Caifa allora si alzò in piedi e si avvicinò a Gesù con un volto pieno di collera.
"Questa è una bestemmia terribile da dire... Nazzareno, non hai nulla da ribattere su ciò di cui sei accusato?"
Gesù lo guardò in silenzio.
"Non hai niente da dire?" chiese ancora Caifa.
Stava in silenzio.
"RISPONDI!"
Silenzio.
Caifa sospirò... non era ancora abbastanza.
"Gesù di Nazaret... io ti supplico, per il Dio vivente, affinché tu ci dica se sei davvero il Messia... Rispondi... Sei tu? Sei il Messia? Sei il Figlio di Dio?"

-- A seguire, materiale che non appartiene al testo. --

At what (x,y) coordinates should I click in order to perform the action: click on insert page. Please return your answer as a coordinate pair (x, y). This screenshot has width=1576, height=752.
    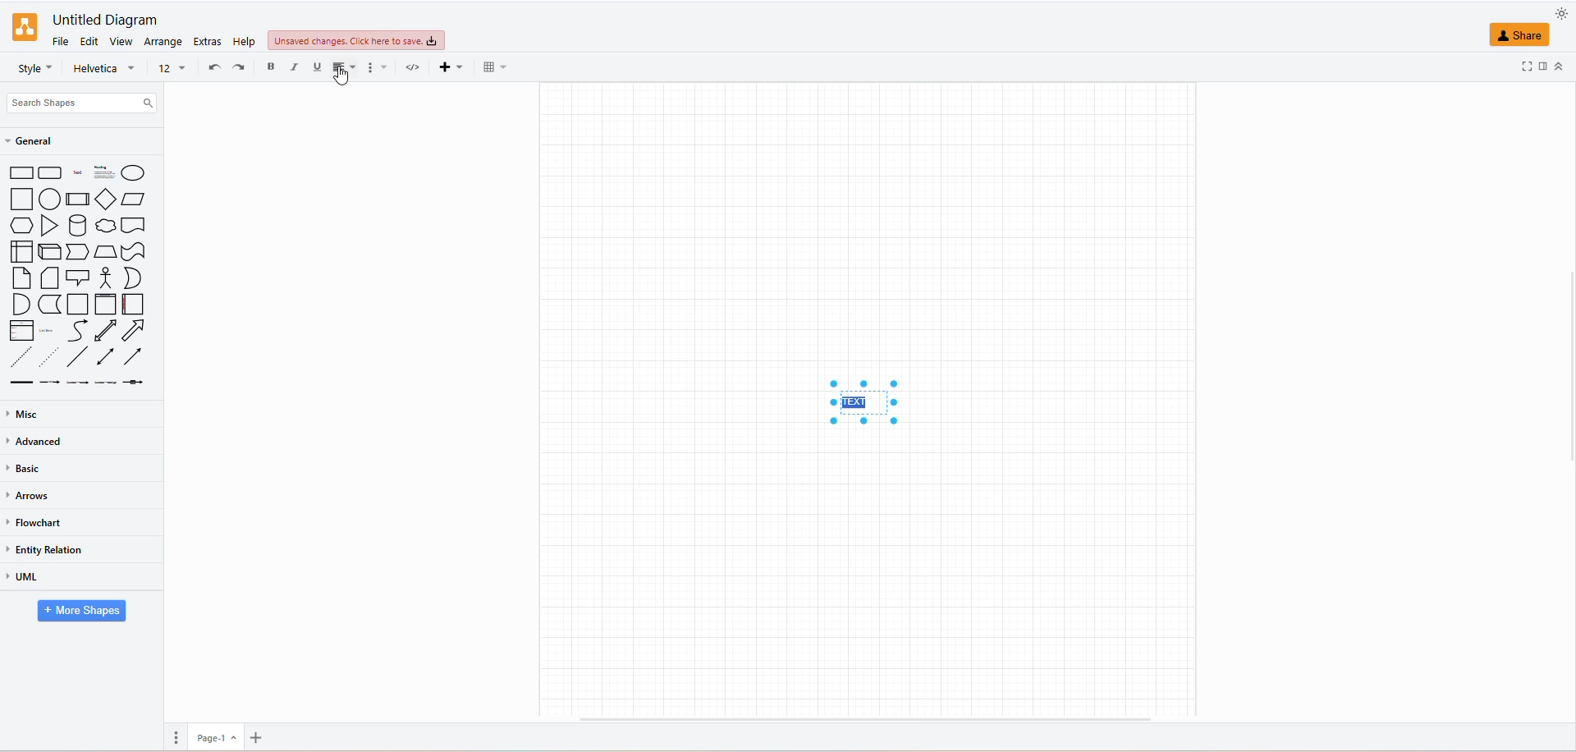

"Tu lo dici- disse Gesù rivolgendosi a Caifa e al Sinedrio- Se ve lo dico voi non mi credete, se vi interrogo su questo voi non sapete rispondermi. Ma in verità io vi dico: d'ora in poi vedrete il Figlio dell'Uomo seduto alla destra della Potenza di Dio, venire sulle nubi del Cielo!"
"Ma allora lo dichiari? Tu Nazzareno dichiari davvero di essere il Messia, Figlio di Dio?" chiese un altro membro del Sinedrio davvero sconcertato.
"Voi lo dite... IO LO SONO!"
Tutti i membri del Sinedrio rimasero come... paralizzati. Persino Giuseppe d'Arimatea era incredulo davanti a ciò che vedeva.
Caifa alzò le braccia al cielo e poi si stracciò la veste sacerdotale, segno dello sconvolgimento per ciò che aveva appena udito.
"Avete.... avete.... avete sentito? AVETE SENTITO? AVETE SENTITO TUTTI? HA BESTEMMIATO! SI È DICHIARATO FIGLIO DI DIO!"
Dopo questo grido del Sommo Sacerdote la stragrande maggioranza del Sinedrio gridò contro Gesù, chiedendone la crocifissione.
"CHE BISOGNO ABBIAMO DI ALTRI TESTIMONI? NOI SIAMO TUTTI TESTIMONI! TUTTI NOI ABBIAMO UDITO LA BESTEMMIA DALLA SUA STESSA BOCCA! CHE VE NE PARE? COSA DITE? COSA DITE DI LUI?"
"A MORTE! A MORTE! A MORTE!" gridarono i dottori della Legge.
"IL SUO CRIMINE È DA PUNIRE CON LA MORTE PER CROCIFISSIONE! PORTIAMOLO DA PILATO!" gridò ancora Caifa.
Così Gesù fu picchiato ancora e trascinato dal procuratore Pilato per essere messo a morte.